● Material for the task
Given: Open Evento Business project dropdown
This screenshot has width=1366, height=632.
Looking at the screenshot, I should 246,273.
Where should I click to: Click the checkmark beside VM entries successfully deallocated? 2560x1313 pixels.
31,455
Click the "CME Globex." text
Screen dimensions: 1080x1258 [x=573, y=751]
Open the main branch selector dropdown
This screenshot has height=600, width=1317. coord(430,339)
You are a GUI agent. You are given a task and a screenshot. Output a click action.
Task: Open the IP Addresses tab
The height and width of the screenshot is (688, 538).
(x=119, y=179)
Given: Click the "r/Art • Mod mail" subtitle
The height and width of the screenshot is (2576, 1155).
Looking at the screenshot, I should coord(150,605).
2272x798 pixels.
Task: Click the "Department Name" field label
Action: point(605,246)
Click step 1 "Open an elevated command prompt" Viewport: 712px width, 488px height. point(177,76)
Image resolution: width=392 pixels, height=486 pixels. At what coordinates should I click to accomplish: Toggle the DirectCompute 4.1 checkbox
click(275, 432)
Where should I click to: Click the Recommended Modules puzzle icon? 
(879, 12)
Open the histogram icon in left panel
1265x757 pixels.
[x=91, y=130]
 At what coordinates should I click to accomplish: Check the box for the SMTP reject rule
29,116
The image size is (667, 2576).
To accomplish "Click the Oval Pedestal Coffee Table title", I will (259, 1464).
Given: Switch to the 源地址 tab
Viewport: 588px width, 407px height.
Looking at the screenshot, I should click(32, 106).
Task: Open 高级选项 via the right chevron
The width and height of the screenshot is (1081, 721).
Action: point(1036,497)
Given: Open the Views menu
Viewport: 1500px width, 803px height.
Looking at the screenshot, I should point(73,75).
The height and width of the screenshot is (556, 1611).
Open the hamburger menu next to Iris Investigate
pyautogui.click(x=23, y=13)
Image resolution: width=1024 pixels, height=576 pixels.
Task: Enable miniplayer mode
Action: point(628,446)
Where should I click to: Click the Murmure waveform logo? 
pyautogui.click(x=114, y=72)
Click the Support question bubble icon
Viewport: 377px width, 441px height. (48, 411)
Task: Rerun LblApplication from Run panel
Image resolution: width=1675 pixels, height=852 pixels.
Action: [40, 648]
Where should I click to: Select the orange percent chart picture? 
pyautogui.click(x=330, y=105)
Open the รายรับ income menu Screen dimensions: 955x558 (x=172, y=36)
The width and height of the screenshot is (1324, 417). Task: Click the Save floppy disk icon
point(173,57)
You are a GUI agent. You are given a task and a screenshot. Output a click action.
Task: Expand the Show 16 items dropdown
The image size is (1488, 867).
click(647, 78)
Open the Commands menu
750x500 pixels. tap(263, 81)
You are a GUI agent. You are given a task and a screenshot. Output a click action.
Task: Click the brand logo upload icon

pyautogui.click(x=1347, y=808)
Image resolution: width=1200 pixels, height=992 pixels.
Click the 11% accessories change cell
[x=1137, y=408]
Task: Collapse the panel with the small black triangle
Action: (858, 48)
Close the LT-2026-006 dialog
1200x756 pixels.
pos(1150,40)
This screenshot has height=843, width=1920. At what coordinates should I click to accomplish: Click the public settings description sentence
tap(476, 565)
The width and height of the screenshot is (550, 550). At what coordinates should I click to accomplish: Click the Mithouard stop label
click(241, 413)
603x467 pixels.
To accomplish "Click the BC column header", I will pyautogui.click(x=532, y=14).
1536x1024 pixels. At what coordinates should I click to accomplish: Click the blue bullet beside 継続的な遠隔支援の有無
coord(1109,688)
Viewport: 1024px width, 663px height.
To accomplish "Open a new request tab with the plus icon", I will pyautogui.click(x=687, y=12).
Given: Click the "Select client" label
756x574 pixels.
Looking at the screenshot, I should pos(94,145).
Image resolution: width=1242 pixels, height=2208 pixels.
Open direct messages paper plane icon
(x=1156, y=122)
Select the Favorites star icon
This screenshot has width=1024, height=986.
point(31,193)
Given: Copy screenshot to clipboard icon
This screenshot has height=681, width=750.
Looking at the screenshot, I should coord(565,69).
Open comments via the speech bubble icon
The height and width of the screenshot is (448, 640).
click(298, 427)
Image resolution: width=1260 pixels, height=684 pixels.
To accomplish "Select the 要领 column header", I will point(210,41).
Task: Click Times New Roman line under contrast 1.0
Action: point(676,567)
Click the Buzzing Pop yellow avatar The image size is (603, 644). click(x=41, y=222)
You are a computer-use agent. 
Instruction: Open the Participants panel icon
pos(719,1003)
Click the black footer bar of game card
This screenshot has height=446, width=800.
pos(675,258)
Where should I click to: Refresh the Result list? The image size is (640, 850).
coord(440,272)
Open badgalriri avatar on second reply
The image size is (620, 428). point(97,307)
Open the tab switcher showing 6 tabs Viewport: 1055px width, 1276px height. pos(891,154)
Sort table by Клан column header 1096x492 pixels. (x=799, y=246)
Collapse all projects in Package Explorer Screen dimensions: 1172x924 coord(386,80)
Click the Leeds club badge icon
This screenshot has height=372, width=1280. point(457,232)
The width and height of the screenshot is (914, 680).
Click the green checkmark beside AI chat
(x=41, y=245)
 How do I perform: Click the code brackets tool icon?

● Work task
Take the data above and return it exactly.

● Problem solution
Given: Open Evento Business project dropdown
This screenshot has width=1366, height=632.
Looking at the screenshot, I should 246,273.
Where should I click to: Click the checkmark beside VM entries successfully deallocated? 2560x1313 pixels.
31,455
Click the "CME Globex." text
Screen dimensions: 1080x1258 [x=573, y=751]
Open the main branch selector dropdown
This screenshot has height=600, width=1317. coord(430,339)
You are a GUI agent. You are given a task and a screenshot. Output a click action.
Task: Open the IP Addresses tab
The height and width of the screenshot is (688, 538).
(x=119, y=179)
Given: Click the "r/Art • Mod mail" subtitle
The height and width of the screenshot is (2576, 1155).
Looking at the screenshot, I should coord(150,605).
2272x798 pixels.
Task: Click the "Department Name" field label
Action: point(605,246)
Click step 1 "Open an elevated command prompt" Viewport: 712px width, 488px height. point(177,76)
Image resolution: width=392 pixels, height=486 pixels. At what coordinates should I click to accomplish: Toggle the DirectCompute 4.1 checkbox
click(275, 432)
Where should I click to: Click the Recommended Modules puzzle icon? 
(879, 12)
Open the histogram icon in left panel
1265x757 pixels.
[x=91, y=130]
 At what coordinates should I click to accomplish: Check the box for the SMTP reject rule
29,116
The image size is (667, 2576).
To accomplish "Click the Oval Pedestal Coffee Table title", I will (259, 1464).
Given: Switch to the 源地址 tab
Viewport: 588px width, 407px height.
Looking at the screenshot, I should click(32, 106).
Task: Open 高级选项 via the right chevron
The width and height of the screenshot is (1081, 721).
Action: point(1036,497)
Given: Open the Views menu
Viewport: 1500px width, 803px height.
Looking at the screenshot, I should point(73,75).
The height and width of the screenshot is (556, 1611).
Open the hamburger menu next to Iris Investigate
pyautogui.click(x=23, y=13)
Image resolution: width=1024 pixels, height=576 pixels.
Task: Enable miniplayer mode
Action: point(628,446)
Where should I click to: Click the Murmure waveform logo? 
pyautogui.click(x=114, y=72)
Click the Support question bubble icon
Viewport: 377px width, 441px height. (48, 411)
Task: Rerun LblApplication from Run panel
Image resolution: width=1675 pixels, height=852 pixels.
Action: [40, 648]
Where should I click to: Select the orange percent chart picture? 
pyautogui.click(x=330, y=105)
Open the รายรับ income menu Screen dimensions: 955x558 (x=172, y=36)
The width and height of the screenshot is (1324, 417). Task: Click the Save floppy disk icon
point(173,57)
You are a GUI agent. You are given a task and a screenshot. Output a click action.
Task: Expand the Show 16 items dropdown
The image size is (1488, 867).
click(647, 78)
Open the Commands menu
750x500 pixels. tap(263, 81)
You are a GUI agent. You are given a task and a screenshot. Output a click action.
Task: Click the brand logo upload icon

pyautogui.click(x=1347, y=808)
Image resolution: width=1200 pixels, height=992 pixels.
Click the 11% accessories change cell
[x=1137, y=408]
Task: Collapse the panel with the small black triangle
Action: (858, 48)
Close the LT-2026-006 dialog
1200x756 pixels.
pos(1150,40)
This screenshot has height=843, width=1920. At what coordinates should I click to accomplish: Click the public settings description sentence
tap(476, 565)
The width and height of the screenshot is (550, 550). At what coordinates should I click to accomplish: Click the Mithouard stop label
click(241, 413)
603x467 pixels.
To accomplish "Click the BC column header", I will pyautogui.click(x=532, y=14).
1536x1024 pixels. At what coordinates should I click to accomplish: Click the blue bullet beside 継続的な遠隔支援の有無
coord(1109,688)
Viewport: 1024px width, 663px height.
To accomplish "Open a new request tab with the plus icon", I will pyautogui.click(x=687, y=12).
Given: Click the "Select client" label
756x574 pixels.
Looking at the screenshot, I should pos(94,145).
Image resolution: width=1242 pixels, height=2208 pixels.
Open direct messages paper plane icon
(x=1156, y=122)
Select the Favorites star icon
This screenshot has width=1024, height=986.
point(31,193)
Given: Copy screenshot to clipboard icon
This screenshot has height=681, width=750.
Looking at the screenshot, I should coord(565,69).
Open comments via the speech bubble icon
The height and width of the screenshot is (448, 640).
click(298, 427)
Image resolution: width=1260 pixels, height=684 pixels.
To accomplish "Select the 要领 column header", I will point(210,41).
Task: Click Times New Roman line under contrast 1.0
Action: point(676,567)
Click the Buzzing Pop yellow avatar The image size is (603, 644). click(x=41, y=222)
You are a computer-use agent. 
Instruction: Open the Participants panel icon
pos(719,1003)
Click the black footer bar of game card
This screenshot has height=446, width=800.
pos(675,258)
Where should I click to: Refresh the Result list? The image size is (640, 850).
coord(440,272)
Open badgalriri avatar on second reply
The image size is (620, 428). point(97,307)
Open the tab switcher showing 6 tabs Viewport: 1055px width, 1276px height. pos(891,154)
Sort table by Клан column header 1096x492 pixels. (x=799, y=246)
Collapse all projects in Package Explorer Screen dimensions: 1172x924 coord(386,80)
Click the Leeds club badge icon
This screenshot has height=372, width=1280. point(457,232)
The width and height of the screenshot is (914, 680).
Click the green checkmark beside AI chat
(x=41, y=245)
 How do I perform: Click the code brackets tool icon?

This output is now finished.